ReadyBoost does produce a huge performance increase regardless of how much RAM you have installed in your system. ReadyBoost works by caching frequently used data to the flash memory of the device that is allocated to use ReadyBoost. The ReadyBoost cache works in tandem with the system page file.
The page file in Windows is actually an area of the hard disk that is allocated as if it were RAM. Therefore Windows caches data and runs programs from this allocated area of the hard disk in the same fashion as it does RAM. When ReadyBoost is functioning and enabled (using a fast enough device such as an SDHC ultra Sandisk SD card 15MB/s, or a High performance flash drive), it works with the page file by moving data that otherwise would have been paged to the hard disk to the flash memory device allocated by ReadyBoost.
A larger page file actually degrades performance by forcing the mechanical drive to read and write data more often. We have RAM in our computers because when we launch a program or a file, windows takes the data from the hard drive (program, file, etc) and moves it to RAM, which is where data is traditionally processed from. Use a Sandisk SD 15MB/s card or flashdrive, set your page file to 2GB or more if you want.

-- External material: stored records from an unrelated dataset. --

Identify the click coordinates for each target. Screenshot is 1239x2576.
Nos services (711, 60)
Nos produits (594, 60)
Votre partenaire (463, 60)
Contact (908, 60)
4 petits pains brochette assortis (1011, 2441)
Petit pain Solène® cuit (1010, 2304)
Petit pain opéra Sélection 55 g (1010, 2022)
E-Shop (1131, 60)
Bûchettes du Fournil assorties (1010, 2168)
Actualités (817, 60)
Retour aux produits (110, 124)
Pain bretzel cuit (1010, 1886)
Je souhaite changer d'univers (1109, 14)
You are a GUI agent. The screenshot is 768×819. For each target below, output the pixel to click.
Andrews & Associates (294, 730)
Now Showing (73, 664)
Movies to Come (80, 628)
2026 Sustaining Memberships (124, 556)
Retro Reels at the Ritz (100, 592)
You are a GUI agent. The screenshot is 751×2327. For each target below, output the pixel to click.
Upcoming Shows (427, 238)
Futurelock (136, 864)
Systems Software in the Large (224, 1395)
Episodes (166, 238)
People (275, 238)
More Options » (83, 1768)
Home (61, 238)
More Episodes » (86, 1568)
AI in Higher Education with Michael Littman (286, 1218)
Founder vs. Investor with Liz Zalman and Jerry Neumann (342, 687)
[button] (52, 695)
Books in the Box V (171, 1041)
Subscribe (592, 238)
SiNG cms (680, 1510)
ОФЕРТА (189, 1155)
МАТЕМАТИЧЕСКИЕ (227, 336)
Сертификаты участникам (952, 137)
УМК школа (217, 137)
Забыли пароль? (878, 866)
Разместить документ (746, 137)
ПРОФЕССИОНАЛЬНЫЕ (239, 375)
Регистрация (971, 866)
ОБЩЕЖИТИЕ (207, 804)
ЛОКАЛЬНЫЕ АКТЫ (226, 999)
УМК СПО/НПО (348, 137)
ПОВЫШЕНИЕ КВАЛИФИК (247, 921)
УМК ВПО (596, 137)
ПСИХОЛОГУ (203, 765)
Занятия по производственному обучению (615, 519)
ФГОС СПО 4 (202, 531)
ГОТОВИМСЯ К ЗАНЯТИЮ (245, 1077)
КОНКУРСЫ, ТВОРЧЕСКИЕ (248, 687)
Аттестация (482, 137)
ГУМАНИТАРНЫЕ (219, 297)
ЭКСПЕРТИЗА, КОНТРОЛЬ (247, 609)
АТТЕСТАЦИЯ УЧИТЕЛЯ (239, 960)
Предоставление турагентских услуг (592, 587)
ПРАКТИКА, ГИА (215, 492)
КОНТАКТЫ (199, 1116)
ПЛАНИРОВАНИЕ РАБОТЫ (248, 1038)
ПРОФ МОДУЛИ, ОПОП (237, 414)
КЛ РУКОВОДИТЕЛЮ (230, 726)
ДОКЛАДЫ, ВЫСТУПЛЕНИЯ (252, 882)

Either way, Windows will cache this data to the ReadyBoost cache instead of your hard disk. You will see a huge performance increase. Also, use only 7200 RPM hard drives and the fastest RAM your system supports. As well, it's best to use at least 4GB of RAM.
I have worked with computers for more than 22,000 hours over 6 years. I am a licensed, certified, college educated computer specialist in St. Louis, MO. I hope my explanation helps to clear things up here. A lot of misleading information on the web these days.